Here we used an implicit approach to combine multi-sourced data, including seismic reflection profiles, relocated seismicity, focal mechanism solutions and topography profiles to develop a new slab model for Hikurangi subduction margin. The Hikurangi slab model (HSM-1.0) provide the detailed 3d geometry of a ~750 km subducting slab with ~8 km resolution. The geometry of shallow slab varies along-strike, from a steep (5°-10°) southern part, to a gentle (~2°) central segment; and then an irregular (1°-5°) northern margin. The southern margin has the deepest (~110 km) transition zone, longest (~200 km) distance from transition zone to trench, shallowest (~250 km) seismogenic zone, and steepest (~77°) deep slab. The modeling results indicate that the curvature of the Hikurangi slab (10^-4) is two orders of magnitude higher than that of the global slab (10^-6), and it displays a more irregular slab morphology. The slow-slip event (SSEs) source area at the northern margin of the Hikurangi slab exhibits a wide range of curvature values, while the locked region at the southern margin shows relatively less variation.
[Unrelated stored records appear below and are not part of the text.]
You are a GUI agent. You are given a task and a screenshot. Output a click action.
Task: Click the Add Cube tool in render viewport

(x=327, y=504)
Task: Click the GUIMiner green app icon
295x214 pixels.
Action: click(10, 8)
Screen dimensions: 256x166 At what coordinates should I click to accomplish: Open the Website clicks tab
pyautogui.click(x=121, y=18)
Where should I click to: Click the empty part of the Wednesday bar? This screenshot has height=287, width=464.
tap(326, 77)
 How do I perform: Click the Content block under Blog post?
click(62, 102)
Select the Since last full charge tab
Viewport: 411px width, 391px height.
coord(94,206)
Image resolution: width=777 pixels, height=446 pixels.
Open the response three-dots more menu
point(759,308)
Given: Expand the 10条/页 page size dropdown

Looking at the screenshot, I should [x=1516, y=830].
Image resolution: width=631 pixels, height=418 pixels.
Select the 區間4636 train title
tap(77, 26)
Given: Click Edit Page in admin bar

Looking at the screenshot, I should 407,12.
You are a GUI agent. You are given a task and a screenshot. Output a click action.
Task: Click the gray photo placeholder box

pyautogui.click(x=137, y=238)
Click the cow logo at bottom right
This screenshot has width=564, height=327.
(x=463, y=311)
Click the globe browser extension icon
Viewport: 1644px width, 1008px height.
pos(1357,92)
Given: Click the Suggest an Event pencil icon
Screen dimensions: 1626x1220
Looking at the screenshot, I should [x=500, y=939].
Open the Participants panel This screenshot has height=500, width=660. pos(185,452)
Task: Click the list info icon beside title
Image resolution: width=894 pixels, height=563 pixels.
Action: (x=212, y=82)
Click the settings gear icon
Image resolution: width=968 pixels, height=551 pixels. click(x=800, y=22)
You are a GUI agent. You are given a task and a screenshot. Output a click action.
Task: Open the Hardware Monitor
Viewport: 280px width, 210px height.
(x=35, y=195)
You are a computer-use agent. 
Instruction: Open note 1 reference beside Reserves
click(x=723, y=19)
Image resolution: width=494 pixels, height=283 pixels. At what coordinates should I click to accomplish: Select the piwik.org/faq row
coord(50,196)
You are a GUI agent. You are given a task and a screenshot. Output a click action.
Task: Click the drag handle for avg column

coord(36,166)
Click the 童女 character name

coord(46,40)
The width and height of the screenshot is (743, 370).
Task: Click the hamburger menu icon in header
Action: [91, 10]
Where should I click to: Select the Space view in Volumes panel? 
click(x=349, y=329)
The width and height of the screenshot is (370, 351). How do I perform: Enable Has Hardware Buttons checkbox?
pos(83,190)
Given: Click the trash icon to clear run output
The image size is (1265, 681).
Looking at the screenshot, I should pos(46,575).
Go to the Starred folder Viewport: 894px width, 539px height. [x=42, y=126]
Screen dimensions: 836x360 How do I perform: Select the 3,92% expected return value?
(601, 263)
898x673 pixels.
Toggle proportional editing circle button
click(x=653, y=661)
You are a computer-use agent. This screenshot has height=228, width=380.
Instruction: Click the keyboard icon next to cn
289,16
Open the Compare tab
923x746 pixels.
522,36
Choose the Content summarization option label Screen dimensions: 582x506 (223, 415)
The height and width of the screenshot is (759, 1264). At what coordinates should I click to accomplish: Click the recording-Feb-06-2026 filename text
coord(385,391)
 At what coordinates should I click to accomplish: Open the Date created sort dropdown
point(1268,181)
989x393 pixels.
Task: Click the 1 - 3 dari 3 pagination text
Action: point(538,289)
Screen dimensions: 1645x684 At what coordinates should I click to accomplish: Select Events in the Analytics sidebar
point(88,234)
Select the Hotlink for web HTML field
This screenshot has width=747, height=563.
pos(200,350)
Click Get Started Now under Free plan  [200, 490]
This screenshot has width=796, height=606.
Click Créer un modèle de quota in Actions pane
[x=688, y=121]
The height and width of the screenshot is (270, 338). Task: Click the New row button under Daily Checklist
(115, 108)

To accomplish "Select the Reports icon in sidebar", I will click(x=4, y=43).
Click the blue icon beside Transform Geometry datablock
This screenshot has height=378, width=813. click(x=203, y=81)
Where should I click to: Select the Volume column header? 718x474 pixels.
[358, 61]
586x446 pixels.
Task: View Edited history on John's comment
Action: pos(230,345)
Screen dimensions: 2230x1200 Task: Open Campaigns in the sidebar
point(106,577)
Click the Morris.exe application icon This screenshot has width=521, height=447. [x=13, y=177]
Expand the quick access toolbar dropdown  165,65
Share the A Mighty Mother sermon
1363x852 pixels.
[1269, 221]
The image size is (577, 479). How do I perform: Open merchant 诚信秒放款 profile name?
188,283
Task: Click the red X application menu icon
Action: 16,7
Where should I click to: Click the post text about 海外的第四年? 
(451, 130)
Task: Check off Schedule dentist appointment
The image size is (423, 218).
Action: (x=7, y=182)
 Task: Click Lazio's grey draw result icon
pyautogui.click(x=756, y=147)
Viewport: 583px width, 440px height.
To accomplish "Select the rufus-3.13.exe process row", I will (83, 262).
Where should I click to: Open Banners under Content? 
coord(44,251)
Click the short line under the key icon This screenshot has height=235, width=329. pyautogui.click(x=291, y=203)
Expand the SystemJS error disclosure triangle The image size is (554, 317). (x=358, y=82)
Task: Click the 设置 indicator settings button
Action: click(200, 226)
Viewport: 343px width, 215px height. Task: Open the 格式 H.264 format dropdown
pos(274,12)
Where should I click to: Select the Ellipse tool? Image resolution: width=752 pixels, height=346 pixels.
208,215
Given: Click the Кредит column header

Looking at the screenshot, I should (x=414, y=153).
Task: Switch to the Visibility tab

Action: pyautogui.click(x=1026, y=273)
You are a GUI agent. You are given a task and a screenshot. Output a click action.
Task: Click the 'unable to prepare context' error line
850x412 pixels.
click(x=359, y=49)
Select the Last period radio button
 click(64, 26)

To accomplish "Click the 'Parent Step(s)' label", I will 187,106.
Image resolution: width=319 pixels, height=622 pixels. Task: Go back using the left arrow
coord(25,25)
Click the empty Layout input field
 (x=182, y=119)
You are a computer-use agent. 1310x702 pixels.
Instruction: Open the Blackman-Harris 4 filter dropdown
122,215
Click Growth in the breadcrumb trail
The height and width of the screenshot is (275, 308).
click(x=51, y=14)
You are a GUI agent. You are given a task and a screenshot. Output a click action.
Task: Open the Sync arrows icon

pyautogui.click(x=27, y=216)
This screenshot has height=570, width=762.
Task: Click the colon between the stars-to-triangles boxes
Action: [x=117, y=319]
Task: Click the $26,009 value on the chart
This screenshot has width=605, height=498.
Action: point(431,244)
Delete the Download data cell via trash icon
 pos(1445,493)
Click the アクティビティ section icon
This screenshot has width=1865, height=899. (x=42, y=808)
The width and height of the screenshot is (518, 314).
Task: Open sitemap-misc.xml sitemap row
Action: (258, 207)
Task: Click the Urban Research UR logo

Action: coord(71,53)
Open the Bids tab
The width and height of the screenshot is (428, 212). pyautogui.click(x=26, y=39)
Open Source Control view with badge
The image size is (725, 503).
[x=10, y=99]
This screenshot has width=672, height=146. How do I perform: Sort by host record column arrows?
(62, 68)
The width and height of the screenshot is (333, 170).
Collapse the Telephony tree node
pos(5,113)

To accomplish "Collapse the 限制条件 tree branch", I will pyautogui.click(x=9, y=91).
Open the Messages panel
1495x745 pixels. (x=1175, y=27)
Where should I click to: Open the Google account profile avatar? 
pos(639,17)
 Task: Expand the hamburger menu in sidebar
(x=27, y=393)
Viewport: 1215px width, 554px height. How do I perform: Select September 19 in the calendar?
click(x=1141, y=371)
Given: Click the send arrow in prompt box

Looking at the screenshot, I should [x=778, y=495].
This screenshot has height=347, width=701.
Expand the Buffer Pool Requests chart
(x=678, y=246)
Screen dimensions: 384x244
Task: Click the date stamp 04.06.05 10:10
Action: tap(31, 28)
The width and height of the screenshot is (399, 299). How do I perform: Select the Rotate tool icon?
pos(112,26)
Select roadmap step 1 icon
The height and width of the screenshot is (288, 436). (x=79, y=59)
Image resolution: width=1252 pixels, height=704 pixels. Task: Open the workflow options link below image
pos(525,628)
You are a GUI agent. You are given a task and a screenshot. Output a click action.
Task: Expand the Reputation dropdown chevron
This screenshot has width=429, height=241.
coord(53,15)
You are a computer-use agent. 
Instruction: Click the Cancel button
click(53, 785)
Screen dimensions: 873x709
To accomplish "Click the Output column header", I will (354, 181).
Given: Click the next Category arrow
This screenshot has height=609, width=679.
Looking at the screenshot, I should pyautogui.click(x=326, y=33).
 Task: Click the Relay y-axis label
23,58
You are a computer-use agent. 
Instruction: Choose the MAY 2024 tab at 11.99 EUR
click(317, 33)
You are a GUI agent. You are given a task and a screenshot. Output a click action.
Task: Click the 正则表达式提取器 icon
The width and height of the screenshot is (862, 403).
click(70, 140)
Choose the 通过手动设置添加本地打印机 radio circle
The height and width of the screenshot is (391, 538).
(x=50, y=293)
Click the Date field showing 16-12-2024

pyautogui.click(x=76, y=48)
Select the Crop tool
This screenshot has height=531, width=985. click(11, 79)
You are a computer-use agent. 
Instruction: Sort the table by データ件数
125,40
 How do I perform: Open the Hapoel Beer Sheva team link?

In the SSEs region, the maximum principal stresses (σ₁) to the fault plane are oriented at a high angle (>50–60°), whereas in the southern locked region, the maximum principal stresses (σ₁) are oriented at a lower to moderate angle (30–40°). The shear strength gradients along the subducted slab suggest that the northern SSEs source region is relatively spatially heterogeneous, while the southern locked region demonstrates greater spatial homogeneity. The HSM-1.0 will facilitate fault system analysis, subducted slab reconstructions, and dynamic rupture modeling in the Hikurangi margin.